In the last few decades, advanced technology and the population have increased day by day worldwide, which has increased the cost of healthcare and prices of services. Moreover, the rapid advancement in the IoT technology has contributed to vast development in the Internet of medical things (IoMT) which aims in enhancing the quality of patient’s life. Therefore, the transformation of the healthcare sector to IoMT is required to assure a better quality of medical services at an affordable cost. The significant challenge in the deployment of the IoMT environment is the growing cyber-attacks. To protect the IoMT environment from unforeseen cyber-attacks, various researchers are functioning in this domain to provide different approaches for securing the IoMT environment from other cyber-attacks. This study proposed a hybrid approach based on ELM and Bayesian optimization that utilized cloud architecture to mitigate cyber-attacks in a real-time IoMT environment. Besides, the fundamental advantage of using an ensemble learning approach is to forecast advanced predictions by considering the predictions obtained from the individual considered machine learning approaches.
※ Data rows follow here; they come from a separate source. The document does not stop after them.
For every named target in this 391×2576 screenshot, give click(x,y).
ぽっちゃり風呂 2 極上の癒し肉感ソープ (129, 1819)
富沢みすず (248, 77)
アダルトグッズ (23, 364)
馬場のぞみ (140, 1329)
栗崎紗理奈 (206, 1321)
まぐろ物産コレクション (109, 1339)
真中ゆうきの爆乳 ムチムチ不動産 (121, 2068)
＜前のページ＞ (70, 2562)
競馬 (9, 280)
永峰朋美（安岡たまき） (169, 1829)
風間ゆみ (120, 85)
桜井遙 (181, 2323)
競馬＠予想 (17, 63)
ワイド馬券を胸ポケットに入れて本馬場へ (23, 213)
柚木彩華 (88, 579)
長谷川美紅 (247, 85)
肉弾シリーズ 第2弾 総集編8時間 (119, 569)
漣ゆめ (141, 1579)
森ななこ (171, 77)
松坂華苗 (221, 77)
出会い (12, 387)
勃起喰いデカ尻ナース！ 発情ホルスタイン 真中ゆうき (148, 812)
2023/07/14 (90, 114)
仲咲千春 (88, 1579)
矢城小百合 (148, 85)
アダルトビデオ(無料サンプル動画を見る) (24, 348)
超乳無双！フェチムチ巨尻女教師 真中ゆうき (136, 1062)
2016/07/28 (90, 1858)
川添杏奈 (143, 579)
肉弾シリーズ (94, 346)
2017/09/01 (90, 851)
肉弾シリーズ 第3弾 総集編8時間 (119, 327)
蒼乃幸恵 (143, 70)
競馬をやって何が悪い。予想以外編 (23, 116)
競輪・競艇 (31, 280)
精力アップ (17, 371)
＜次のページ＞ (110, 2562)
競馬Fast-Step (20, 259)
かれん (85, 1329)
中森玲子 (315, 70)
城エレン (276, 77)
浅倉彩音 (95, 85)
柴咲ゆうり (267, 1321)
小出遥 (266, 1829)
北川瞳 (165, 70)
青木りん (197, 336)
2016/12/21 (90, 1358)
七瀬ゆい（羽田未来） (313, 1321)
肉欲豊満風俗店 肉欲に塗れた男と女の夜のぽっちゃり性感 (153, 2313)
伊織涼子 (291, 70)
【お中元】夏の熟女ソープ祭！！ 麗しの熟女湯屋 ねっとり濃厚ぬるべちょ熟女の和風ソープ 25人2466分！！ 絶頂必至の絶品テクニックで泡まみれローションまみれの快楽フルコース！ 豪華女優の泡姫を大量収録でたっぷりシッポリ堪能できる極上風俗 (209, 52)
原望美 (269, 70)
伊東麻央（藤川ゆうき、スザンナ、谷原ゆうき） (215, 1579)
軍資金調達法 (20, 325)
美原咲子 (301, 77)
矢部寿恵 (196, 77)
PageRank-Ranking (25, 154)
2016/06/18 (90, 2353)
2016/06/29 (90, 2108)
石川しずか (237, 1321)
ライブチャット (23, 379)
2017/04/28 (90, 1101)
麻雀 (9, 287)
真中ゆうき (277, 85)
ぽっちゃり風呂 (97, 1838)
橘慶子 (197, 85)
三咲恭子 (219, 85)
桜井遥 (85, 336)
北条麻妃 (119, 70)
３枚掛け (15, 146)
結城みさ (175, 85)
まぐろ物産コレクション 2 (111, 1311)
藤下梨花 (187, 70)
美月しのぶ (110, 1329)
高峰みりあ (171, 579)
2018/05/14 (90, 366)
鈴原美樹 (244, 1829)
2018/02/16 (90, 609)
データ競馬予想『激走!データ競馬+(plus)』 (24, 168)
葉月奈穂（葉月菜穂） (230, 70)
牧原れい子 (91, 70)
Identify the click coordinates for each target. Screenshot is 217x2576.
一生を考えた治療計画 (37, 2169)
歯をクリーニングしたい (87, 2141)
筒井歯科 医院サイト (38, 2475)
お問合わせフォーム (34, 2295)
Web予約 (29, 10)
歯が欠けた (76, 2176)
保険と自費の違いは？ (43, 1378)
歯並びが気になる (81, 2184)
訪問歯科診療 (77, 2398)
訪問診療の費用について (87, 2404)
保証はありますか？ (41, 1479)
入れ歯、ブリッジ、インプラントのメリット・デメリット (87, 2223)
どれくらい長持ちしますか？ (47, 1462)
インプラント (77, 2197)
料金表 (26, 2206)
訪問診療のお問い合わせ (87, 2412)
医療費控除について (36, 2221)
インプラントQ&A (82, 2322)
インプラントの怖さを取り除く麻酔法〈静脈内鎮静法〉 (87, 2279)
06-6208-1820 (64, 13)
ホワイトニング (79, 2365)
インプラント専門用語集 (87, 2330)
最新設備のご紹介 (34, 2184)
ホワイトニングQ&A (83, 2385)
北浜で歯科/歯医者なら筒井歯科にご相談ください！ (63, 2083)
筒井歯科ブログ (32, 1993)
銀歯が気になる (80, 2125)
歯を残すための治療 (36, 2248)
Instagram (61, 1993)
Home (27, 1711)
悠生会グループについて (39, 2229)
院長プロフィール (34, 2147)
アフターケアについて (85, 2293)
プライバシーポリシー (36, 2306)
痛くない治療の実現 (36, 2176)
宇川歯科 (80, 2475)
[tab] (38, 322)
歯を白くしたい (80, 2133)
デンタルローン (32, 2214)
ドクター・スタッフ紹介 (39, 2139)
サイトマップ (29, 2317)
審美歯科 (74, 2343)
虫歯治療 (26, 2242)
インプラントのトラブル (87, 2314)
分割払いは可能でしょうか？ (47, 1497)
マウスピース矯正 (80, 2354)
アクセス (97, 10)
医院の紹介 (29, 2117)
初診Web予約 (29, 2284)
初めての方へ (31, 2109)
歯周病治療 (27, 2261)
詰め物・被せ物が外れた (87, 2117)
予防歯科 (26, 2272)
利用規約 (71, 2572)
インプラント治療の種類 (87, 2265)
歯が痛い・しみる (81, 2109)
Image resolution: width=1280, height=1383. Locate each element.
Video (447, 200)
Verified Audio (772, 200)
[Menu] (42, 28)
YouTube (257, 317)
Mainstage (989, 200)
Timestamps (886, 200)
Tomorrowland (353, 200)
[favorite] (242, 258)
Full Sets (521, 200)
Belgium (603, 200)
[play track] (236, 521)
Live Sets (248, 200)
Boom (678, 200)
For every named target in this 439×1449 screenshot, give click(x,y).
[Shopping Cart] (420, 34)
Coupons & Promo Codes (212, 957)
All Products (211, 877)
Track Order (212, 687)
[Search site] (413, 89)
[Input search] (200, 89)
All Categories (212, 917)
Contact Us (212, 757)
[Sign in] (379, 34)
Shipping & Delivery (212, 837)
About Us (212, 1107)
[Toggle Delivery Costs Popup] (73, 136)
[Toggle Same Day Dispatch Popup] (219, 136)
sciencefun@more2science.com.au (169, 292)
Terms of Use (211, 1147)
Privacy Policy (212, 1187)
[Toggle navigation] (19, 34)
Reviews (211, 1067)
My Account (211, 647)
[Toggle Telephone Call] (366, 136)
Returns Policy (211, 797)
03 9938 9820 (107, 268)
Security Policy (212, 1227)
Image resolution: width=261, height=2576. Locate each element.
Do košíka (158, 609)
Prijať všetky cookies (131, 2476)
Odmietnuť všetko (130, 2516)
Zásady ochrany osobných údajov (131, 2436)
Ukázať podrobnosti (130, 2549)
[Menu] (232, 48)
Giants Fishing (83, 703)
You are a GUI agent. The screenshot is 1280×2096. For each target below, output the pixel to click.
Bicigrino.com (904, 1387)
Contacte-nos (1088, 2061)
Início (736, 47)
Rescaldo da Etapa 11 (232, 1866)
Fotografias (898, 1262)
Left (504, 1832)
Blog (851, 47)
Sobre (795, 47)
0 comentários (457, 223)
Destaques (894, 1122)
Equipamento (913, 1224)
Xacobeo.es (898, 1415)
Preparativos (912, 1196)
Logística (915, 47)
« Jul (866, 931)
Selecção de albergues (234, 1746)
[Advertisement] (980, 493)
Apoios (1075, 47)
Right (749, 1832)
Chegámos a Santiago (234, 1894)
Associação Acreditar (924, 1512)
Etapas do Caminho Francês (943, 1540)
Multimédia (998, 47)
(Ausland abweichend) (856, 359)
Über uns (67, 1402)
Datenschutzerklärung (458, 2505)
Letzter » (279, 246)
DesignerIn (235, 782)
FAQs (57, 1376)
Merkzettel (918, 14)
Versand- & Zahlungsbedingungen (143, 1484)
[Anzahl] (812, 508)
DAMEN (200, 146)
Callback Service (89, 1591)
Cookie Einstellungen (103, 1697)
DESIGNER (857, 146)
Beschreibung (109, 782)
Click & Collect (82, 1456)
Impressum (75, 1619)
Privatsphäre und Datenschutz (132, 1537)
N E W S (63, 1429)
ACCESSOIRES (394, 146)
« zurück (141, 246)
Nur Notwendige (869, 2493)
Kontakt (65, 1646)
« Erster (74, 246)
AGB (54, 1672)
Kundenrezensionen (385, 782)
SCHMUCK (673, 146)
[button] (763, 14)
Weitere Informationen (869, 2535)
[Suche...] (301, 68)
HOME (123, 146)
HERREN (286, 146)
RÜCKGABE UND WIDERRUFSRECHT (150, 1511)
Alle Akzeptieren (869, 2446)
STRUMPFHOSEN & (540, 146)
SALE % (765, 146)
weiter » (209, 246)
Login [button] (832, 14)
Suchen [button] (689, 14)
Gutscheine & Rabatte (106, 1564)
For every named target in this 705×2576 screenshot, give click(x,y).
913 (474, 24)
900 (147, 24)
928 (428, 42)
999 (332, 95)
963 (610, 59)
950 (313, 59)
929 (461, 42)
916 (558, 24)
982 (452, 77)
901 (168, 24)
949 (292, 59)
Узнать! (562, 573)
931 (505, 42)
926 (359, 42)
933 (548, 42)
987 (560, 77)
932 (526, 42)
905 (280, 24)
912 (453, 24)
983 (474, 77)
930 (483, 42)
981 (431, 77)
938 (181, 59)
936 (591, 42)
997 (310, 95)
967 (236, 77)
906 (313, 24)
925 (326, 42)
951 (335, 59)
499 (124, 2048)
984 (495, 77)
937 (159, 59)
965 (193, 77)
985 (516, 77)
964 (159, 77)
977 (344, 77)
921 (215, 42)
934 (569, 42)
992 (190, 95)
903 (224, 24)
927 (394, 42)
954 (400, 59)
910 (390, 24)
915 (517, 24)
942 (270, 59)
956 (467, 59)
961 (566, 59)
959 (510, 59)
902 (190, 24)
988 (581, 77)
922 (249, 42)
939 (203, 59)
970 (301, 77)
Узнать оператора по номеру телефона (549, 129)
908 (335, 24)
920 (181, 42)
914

In this study, the effectiveness of the proposed ELM with Bayesian optimization for reducing cyber-attacks in the IoMT environment had been demonstrated by comparing the results with several machine learning approaches, such as DT, NB, LR, RF, XGBoost, ELM, and ensemble learning approaches, such as ELM with GA and ELM with RS. The experimental results demonstrated the superiority of the proposed method in terms of precision, recall, F1 score, F2 score, Fbeta score, and AUC-ROC curve with values 0.990300, 0.990300, 0.990300, 0.989175, 0.986652, and 0.870034, respectively, over the considered machine learning and ensemble methodologies. More focus may be attained in the future study of this work on the security and privacy concerns concerning multiple cloud/fog-based dynamic environments prolonged with extensive devices. Also, the adoption of ELM certainly works for few learned patterns, while it may fail for larger sized nonlinear data approximation based solutions. In this case, it is advisable to adopt deep learning neural network with better adaptability and learning capability for untrained features. Several security issues, such as hijacking, tampering messages, eaves dropping, device cloning, denial of service, denial of power attack [32], arise in the deployment of IoT technology as the components of IoMT are interconnected from different locations. In addition, deployment of IoMT technology also suffer from several limitations such as low battery capacity, less processing power and less memory, interoperability and security. In this aspect, it is highly apt to adhere the intelligent methods to protect the devices and network. Moreover, based on the specific domain expert knowledge and other related information, the present study may be extended to ensure correct user-centric recommendations in a real-time cloud/fog-based environment.